BEIJING – The adviser quarterbacking Prime Minister Shinzo Abe’s PR team secretly visited the Chinese port city of Dalian near North Korea for about four days in late October, diplomatic sources said Monday, fueling speculation that Tokyo has resumed delicate talks with Pyongyang.
Given that Dalian has been used in the past for secret meetings between Japan and North Korea, it is possible special adviser Isao Iijima also made contact with North Korean officials there in October.
The visit was revealed by several diplomatic sources in Beijing after senior Japanese diplomats were found to have traveled to Vietnam in late January for a possible meeting with North Korean officials.
Amid Japan’s soured ties with China and South Korea over territorial and historical issues, the sources said that behind-the-scenes negotiations between Abe’s government and North Korea have become more active.
There is some information that Iijima might have also met with Chinese officials in the major port city, which is reachable by direct flights from Japan but attracts less media attention than going to Beijing.
Iijima’s visit comes at a time when the fate of the headquarters site and building of the General Association of Korean Residents (Chongryon), the North’s de facto mission in Japan, is up in the air after being put up for auction. Some bidders have been rejected.
A Mongolian company submitted a winning bid on Oct. 17 for the headquarters property and building, but the de facto embassy is still being used by the association because the Tokyo District Court rejected the bid, saying some of the documents the company submitted for the auction were not credible.
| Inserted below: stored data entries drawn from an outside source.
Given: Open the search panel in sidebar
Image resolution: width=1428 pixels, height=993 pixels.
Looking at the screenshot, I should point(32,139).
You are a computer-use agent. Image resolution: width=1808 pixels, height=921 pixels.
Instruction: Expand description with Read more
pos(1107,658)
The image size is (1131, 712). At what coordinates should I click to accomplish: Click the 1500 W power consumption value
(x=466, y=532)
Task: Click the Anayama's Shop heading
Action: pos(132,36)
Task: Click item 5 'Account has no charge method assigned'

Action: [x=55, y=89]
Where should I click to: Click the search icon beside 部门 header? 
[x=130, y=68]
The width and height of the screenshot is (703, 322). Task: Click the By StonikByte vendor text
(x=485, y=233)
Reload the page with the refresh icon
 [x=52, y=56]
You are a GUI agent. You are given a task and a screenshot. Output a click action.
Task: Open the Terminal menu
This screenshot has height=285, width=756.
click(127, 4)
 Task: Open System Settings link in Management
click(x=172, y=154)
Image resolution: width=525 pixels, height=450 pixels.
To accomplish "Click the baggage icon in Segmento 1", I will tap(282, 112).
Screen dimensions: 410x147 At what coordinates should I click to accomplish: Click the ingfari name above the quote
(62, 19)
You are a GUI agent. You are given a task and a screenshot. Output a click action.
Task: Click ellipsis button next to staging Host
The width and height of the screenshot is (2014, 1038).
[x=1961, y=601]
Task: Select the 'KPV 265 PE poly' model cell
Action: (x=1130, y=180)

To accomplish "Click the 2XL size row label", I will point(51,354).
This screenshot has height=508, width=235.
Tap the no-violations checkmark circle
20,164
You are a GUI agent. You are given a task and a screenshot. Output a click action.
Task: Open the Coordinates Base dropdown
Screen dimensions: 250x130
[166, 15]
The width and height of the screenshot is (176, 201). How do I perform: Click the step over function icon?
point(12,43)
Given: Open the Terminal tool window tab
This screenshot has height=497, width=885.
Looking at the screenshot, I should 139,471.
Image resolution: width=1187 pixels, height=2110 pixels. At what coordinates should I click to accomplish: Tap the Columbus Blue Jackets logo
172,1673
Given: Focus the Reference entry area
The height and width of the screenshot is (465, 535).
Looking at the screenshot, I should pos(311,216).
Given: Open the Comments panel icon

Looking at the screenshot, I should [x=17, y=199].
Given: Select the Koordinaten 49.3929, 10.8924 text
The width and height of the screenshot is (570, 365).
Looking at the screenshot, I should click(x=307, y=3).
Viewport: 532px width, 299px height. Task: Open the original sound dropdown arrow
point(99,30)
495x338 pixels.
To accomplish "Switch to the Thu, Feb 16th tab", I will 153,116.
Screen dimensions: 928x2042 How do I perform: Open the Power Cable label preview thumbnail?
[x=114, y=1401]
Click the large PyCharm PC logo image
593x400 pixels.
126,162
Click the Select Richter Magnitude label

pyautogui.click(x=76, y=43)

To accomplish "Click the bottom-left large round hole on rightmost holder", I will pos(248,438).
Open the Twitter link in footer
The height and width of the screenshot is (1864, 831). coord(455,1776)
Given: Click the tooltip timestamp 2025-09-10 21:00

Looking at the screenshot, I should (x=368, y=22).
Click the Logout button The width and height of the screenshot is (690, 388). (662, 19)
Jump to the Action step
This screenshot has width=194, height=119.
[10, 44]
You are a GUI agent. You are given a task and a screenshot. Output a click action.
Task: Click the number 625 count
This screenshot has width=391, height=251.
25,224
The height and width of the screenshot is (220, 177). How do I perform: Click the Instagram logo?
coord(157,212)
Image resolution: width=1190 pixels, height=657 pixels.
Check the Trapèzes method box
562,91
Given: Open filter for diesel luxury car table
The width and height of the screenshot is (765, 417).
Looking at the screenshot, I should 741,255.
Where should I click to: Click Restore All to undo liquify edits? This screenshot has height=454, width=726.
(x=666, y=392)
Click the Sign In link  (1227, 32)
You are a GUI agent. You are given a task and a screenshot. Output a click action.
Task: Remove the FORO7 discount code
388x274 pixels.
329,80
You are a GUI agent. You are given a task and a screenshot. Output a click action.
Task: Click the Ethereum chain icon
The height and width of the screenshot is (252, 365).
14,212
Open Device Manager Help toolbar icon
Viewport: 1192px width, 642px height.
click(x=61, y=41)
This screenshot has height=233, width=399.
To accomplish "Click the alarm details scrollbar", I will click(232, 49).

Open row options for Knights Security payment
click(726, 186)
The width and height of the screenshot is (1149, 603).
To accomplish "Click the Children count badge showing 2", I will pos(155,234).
Iijima made what was supposed to be a secret trip to Pyongyang last May for talks with senior North Korean officials. During the meeting, which Japan’s allies only learned of because it was broadcast by the North’s state TV, he was apparently asked for help in getting Chongryon officials permission to continue using the headquarters.
If Iijima met with any North Korean official in October, it is almost certain that the fate of the de facto embassy was discussed.
Iijima was a top aide to former Prime Minister Junichiro Koizumi and accompanied him for talks in North Korea with then-leader Kim Jong Il in September 2002 and May 2004 in Pyongyang.
After returning from Pyongyang last year, Iijima called for talks between Abe and North Korean leader Kim Jong Un to achieve a breakthrough on the abduction issue, which concerns the North’s kidnapping of Japanese in the 1970s and 1980s.
Resolving the issue — which remains a key stumbling block in the normalization of diplomatic ties between Japan and North Korea — has been one of Abe’s most important political goals, along with revising the Constitution.
Five of the 17 Japanese the government has identified as having been abducted by North Korea were repatriated to Japan in October 2002, a month after the first Koizumi-Kim talks.
While Japan rejects North Korea’s position that the remaining abductees are dead, Pyongyang has repeatedly said the issue has already been settled.